▸ Your goal
Please repeat, from the entries that follow, the lines from the one containing "750x1200 pixels." through the one containing "Task: Switch to the 1개월 period" exactly, adding nothing.

Saved entries
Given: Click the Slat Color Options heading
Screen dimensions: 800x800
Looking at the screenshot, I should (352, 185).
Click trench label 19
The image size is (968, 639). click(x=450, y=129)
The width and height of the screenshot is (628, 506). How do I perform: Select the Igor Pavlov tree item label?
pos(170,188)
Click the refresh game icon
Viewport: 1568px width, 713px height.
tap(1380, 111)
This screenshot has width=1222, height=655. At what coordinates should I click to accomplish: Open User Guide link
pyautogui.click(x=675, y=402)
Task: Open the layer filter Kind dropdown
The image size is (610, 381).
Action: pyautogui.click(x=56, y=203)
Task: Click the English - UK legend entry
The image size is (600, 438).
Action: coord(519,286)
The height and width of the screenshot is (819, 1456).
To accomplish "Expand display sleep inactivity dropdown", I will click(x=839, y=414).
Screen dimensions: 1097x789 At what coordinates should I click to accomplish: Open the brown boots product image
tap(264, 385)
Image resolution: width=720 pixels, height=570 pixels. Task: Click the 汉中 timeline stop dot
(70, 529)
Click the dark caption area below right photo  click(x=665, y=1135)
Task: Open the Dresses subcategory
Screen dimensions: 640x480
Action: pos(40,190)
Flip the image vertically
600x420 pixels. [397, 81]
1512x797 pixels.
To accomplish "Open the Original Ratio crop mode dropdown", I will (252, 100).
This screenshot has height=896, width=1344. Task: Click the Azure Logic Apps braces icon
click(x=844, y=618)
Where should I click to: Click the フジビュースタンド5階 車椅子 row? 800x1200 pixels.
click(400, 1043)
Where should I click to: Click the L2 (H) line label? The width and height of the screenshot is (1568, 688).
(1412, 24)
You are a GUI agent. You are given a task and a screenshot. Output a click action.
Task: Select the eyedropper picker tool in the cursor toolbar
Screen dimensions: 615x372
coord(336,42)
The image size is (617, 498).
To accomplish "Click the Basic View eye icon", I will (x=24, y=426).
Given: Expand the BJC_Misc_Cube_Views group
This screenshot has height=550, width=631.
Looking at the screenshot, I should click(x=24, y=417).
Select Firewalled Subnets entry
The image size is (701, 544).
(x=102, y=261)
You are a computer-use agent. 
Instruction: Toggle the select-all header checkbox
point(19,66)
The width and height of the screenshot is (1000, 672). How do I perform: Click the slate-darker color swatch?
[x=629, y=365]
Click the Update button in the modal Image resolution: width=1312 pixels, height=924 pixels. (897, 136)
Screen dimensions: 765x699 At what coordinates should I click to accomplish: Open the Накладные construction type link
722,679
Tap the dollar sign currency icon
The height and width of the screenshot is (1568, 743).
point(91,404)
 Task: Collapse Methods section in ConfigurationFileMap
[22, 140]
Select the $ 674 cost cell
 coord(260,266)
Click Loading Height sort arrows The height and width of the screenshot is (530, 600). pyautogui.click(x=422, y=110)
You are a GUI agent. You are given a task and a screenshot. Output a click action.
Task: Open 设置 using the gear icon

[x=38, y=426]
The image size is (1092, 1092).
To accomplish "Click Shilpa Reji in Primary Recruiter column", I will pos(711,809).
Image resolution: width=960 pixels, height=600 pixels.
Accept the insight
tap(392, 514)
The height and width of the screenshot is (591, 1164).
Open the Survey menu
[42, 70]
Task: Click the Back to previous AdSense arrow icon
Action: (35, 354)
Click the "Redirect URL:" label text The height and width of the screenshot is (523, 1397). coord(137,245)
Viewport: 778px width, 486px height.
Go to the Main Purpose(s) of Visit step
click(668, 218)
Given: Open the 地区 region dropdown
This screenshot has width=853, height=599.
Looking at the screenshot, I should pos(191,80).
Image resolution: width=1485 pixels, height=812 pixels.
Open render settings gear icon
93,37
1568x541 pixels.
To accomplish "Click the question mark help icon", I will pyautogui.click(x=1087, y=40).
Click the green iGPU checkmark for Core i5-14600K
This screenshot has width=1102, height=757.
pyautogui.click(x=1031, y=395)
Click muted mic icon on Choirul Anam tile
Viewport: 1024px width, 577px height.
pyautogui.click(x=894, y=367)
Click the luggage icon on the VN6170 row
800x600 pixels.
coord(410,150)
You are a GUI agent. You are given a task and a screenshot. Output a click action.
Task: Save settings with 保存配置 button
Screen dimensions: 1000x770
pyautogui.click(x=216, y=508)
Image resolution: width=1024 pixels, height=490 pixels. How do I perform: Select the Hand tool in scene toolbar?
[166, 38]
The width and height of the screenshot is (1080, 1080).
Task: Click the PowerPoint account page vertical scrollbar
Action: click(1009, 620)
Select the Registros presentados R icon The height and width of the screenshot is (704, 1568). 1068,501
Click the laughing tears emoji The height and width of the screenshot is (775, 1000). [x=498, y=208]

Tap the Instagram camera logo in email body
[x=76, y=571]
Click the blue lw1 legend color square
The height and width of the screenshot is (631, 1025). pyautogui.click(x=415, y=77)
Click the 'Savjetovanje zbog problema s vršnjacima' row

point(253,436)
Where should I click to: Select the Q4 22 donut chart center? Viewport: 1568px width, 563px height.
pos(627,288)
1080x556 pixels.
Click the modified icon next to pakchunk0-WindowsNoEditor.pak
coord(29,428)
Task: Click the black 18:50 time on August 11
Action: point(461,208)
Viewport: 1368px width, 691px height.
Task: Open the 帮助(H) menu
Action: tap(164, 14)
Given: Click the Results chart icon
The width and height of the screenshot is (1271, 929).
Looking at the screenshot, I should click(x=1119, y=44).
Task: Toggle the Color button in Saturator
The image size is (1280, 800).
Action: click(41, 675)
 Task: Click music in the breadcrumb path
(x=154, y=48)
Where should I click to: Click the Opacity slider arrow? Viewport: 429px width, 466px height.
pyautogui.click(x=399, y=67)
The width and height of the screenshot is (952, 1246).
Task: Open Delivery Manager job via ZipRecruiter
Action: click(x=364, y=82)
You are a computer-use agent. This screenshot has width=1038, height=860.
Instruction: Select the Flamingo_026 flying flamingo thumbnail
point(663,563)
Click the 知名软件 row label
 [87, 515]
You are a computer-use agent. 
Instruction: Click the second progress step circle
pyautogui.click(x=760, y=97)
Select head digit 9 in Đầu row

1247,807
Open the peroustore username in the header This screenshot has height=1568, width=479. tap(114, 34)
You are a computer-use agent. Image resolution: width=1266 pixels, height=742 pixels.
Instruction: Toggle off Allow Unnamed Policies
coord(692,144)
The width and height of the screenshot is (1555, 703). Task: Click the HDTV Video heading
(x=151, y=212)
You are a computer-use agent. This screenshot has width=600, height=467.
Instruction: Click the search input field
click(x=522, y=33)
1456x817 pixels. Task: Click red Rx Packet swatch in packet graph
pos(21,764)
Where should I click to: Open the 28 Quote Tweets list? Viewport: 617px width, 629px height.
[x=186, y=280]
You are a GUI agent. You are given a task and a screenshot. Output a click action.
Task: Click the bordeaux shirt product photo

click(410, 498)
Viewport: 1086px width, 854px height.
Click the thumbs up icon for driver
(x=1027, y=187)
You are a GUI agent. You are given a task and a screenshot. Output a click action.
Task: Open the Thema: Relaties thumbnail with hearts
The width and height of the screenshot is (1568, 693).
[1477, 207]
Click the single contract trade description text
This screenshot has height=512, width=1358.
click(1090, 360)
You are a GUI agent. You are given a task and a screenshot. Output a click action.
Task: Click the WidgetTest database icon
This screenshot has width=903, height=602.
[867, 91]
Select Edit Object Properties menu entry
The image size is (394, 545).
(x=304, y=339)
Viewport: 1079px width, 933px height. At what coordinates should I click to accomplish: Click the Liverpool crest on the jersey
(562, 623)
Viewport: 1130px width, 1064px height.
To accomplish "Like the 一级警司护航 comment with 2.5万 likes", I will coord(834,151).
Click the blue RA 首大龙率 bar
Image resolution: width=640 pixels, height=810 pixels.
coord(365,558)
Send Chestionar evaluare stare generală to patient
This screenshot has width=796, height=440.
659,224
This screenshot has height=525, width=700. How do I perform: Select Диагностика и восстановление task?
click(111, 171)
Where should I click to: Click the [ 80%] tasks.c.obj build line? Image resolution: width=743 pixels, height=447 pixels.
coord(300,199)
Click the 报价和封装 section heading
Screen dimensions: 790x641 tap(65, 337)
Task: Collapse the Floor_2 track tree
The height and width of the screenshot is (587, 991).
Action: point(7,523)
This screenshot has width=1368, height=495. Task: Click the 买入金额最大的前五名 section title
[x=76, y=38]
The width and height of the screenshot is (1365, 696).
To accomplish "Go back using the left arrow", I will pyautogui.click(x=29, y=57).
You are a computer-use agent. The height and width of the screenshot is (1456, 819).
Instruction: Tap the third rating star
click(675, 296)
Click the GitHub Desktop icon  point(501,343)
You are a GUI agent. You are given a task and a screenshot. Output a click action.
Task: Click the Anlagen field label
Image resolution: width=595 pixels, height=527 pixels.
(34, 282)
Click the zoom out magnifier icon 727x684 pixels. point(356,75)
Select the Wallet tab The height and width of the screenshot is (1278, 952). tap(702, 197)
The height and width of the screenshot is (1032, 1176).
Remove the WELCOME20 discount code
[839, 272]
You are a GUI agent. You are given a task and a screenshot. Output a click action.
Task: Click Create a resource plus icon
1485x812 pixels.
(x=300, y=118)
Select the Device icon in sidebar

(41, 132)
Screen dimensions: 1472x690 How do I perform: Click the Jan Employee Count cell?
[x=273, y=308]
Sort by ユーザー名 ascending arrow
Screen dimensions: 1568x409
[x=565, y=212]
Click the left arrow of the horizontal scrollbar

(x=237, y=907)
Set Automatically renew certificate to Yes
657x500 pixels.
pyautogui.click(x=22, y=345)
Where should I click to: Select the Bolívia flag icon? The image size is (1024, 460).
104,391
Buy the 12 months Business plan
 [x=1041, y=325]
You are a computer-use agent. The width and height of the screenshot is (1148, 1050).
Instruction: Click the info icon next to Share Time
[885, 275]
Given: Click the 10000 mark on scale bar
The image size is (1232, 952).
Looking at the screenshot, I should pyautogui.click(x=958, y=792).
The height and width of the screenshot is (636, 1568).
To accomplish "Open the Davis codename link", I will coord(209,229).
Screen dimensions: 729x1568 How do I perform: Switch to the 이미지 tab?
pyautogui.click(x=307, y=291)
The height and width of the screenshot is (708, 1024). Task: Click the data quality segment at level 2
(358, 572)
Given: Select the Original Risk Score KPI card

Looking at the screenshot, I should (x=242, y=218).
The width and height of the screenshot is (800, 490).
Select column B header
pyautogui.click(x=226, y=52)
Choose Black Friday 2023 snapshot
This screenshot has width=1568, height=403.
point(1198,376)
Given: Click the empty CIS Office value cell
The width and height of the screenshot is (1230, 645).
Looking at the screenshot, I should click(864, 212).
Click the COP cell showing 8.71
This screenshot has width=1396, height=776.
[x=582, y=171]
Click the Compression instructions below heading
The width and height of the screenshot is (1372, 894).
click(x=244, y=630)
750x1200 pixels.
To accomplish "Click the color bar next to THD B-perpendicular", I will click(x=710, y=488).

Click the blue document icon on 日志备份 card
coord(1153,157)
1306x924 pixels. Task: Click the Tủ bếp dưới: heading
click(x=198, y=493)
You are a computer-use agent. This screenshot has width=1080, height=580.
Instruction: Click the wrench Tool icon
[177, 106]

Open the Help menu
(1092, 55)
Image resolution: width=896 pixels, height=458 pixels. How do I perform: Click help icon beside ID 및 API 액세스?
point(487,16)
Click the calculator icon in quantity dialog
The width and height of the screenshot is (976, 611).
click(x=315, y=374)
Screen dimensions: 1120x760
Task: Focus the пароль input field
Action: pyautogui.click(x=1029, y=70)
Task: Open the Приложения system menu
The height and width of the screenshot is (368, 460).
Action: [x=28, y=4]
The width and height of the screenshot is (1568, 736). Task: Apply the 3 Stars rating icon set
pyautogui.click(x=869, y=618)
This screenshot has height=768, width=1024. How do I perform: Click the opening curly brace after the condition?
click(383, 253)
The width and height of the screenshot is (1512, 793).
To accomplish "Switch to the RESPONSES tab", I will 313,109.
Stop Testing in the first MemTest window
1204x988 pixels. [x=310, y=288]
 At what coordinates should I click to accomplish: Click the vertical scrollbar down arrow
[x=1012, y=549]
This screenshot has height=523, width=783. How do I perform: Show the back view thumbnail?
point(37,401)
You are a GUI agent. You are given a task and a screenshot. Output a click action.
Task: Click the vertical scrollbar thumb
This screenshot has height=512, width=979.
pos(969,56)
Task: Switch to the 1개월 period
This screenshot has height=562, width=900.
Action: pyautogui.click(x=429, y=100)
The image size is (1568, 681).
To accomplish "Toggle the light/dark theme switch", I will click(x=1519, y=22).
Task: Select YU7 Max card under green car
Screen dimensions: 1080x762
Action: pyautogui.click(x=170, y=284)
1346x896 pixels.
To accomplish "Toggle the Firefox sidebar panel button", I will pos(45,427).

▸ Solution to the problem
750x1200 pixels.
To accomplish "Click the color bar next to THD B-perpendicular", I will click(x=710, y=488).

Click the blue document icon on 日志备份 card
coord(1153,157)
1306x924 pixels. Task: Click the Tủ bếp dưới: heading
click(x=198, y=493)
You are a computer-use agent. This screenshot has width=1080, height=580.
Instruction: Click the wrench Tool icon
[177, 106]

Open the Help menu
(1092, 55)
Image resolution: width=896 pixels, height=458 pixels. How do I perform: Click help icon beside ID 및 API 액세스?
point(487,16)
Click the calculator icon in quantity dialog
The width and height of the screenshot is (976, 611).
click(x=315, y=374)
Screen dimensions: 1120x760
Task: Focus the пароль input field
Action: pyautogui.click(x=1029, y=70)
Task: Open the Приложения system menu
The height and width of the screenshot is (368, 460).
Action: [x=28, y=4]
The width and height of the screenshot is (1568, 736). Task: Apply the 3 Stars rating icon set
pyautogui.click(x=869, y=618)
This screenshot has height=768, width=1024. How do I perform: Click the opening curly brace after the condition?
click(383, 253)
The width and height of the screenshot is (1512, 793).
To accomplish "Switch to the RESPONSES tab", I will 313,109.
Stop Testing in the first MemTest window
1204x988 pixels. [x=310, y=288]
 At what coordinates should I click to accomplish: Click the vertical scrollbar down arrow
[x=1012, y=549]
This screenshot has height=523, width=783. How do I perform: Show the back view thumbnail?
point(37,401)
You are a GUI agent. You are given a task and a screenshot. Output a click action.
Task: Click the vertical scrollbar thumb
This screenshot has height=512, width=979.
pos(969,56)
Task: Switch to the 1개월 period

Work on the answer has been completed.